There are rumors that US soldiers have joined the Israelis in terrorizing the people of Jenin. A woman working in Gaza City says, “They think there will be street fighting when they invade Baghdad, so they want to practice on Jenin.”
The woman who is speaking about this tells me, “Always I am worried about my children.” She is worried that her house will be blown up. Her neighbor was killed while fighting invading Israeli soldiers. If precedent holds, this means the Israeli military will come to blow up her neighbor’s house—the house the fighter no longer lives in because he is dead, but rather his mom and dad’s house as a form of collective ‘punishment,’ a frequent practice of the Israeli military government. Generally when the Israeli military blows up someone’s home, the homes next to it explode with the force. I ask the woman, “What will you do?” She grins lipstick and says, “We will run out and go back when it’s over to see if there is anything left.”
Israeli soldiers finished demolishing a mosque today, one they have been destroying slowly in Rafah. They also tore down a family’s home.
At 3am the Israeli military invaded the northern Gaza Strip town of Beit Hanoun with Apache helicopters and tanks. The bulldozers demolished 100s of trees, further desecrating the land. If one were not watching this happen, it might be easy to arrive here next year and truly believe that this was a land without a people. The Israeli military has destroyed thousands of dunams of orange and olive trees, shrubs, grass, and life. The US donated helicopters fired missiles into the Beit Hanoun Palestinian National Security building, killing two men who were at work.
The Palestinian Authority cannot fight back in these situations, one because there are no weapons strong enough to fight the US funded Israeli military machine here, and two, because the PA has been backed into corner. It is required to play along with the colonizing force of the Israeli state, accepting the mandate that the occupied must provide for the protection of the occupier. The PA is pushed and pulled, going so far as to accept a US/Israeli approved Prime Minister, Abu Mazen.
The Palestinian people, whether in the PA or a political party, are not allowed to resist this brutal military occupation, a constant horror since 1967. The Palestinian people are not being allowed to claim their individual legitimate right of return, the right of return to their homes and land that are currently occupied by Israeli citizens, where people were torn from in 1948.
The Right of Return is a clear-cut UN resolution, put forth in 1948. It is an international law that is an individual right. As such it cannot be bartered away.

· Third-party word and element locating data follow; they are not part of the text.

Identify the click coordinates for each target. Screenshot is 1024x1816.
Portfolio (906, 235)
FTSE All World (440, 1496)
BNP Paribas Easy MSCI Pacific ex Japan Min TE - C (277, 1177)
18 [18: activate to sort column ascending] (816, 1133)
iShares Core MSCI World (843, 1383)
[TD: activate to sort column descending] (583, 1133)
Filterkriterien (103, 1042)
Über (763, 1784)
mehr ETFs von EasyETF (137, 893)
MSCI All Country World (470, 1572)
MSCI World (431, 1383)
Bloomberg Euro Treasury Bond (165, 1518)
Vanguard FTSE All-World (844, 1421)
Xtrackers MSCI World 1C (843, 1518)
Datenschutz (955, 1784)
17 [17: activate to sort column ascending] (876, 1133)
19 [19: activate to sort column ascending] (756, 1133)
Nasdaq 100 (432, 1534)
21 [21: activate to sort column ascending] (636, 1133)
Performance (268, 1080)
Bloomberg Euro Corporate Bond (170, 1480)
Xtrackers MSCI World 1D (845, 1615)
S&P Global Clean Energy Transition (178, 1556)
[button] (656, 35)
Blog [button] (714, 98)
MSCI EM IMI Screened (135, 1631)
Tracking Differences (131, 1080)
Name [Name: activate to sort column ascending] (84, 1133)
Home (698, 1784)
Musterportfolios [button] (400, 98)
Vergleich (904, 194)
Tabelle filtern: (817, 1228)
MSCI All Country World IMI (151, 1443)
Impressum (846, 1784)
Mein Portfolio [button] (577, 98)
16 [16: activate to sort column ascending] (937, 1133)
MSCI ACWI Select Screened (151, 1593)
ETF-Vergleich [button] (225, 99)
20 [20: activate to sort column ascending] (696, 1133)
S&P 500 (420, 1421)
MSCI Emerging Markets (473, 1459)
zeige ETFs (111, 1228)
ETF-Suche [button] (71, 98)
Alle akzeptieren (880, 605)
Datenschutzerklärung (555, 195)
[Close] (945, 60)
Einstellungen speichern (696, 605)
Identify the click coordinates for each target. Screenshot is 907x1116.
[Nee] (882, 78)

In Bethlehem there is a great deal of talk about a massive transfer of Aida Camp. The Israelis built the illegal settlement, Gilo, nearby, several years ago. This is how it often works: the Israeli military destroys Palestinian homes and terrorizes the people, kicking them out off their own land to no where. They begin just in the area where they build the settlements. Then the people who are living in the area nearby have to suffer increased repression at the hands of the Israeli military and heavily armed settlers. Next, little by little, using the excuse of the nearby settlement, the Palestinian people are kicked out of their homes and land, and the area for the settlement grows larger and larger. This is part of the process of ethnic cleansing—creating new facts on the ground.
Israeli settlements are illegal under international law, but the Israeli military government has never stopped building them. Under the dissembling Barak, settlement building increased by some 70 percent.
Settlements are military installations. Tanks and bulldozers regularly roll out from settlements throughout the Gaza Strip. The Israeli military built its base inside a settlement near Ramallah. Israeli settlements tower the hills around West Bank towns, hills that used to be forrests or vineyards or people’s homes.
A man calls from Bethlehem, “They [Israeli soldiers] dressed like Arabs and went into Cinema [a crowded area of Bethlehem where people sell plants and find taxis]. They shot the car completely. The guys they killed were from Aida Camp.” His voice is so sad and so finished. “And they killed a little girl, she’s twelve.”
Kristen Ess is a political activist and freelance journalist from New York City, who has lived in the West Bank and Gaza since March 2002, where she does solidarity work and reports for Free Speech Radio news and Left Turn magazine.